» Task to carry out
Could you transcribe each entry below exactly, minus the images?

» Records shown
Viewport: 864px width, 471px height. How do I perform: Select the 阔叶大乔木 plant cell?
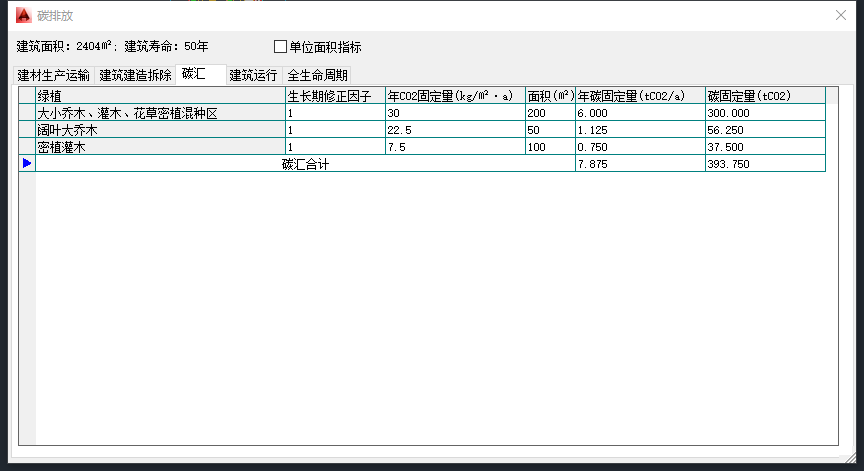point(160,130)
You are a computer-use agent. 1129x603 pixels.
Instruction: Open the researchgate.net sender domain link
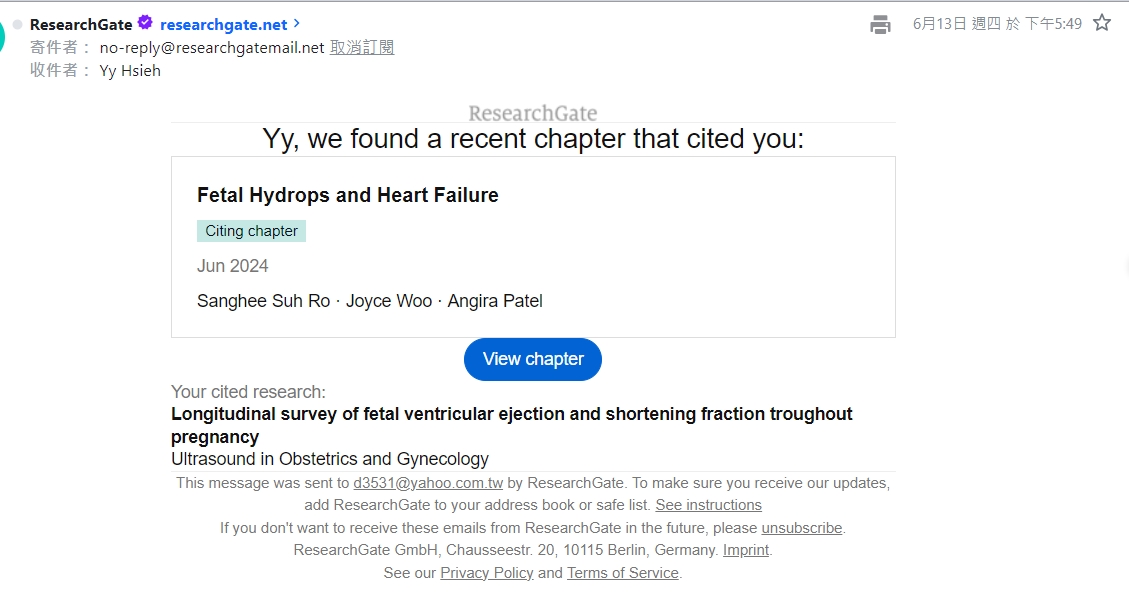[x=223, y=24]
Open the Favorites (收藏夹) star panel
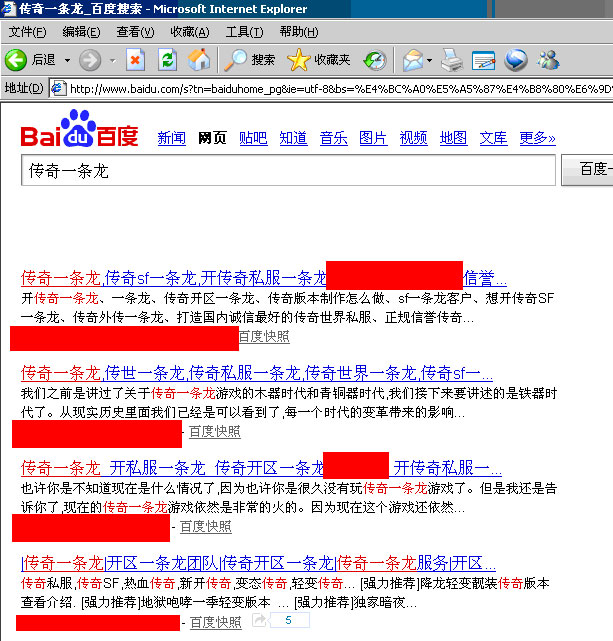The width and height of the screenshot is (613, 641). pos(319,60)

» Solution to the exercise
Viewport: 864px width, 471px height. How do I perform: Select the 阔叶大乔木 plant cell?
point(160,130)
You are a computer-use agent. 1129x603 pixels.
Instruction: Open the researchgate.net sender domain link
[x=223, y=24]
Open the Favorites (收藏夹) star panel
The width and height of the screenshot is (613, 641). pos(319,60)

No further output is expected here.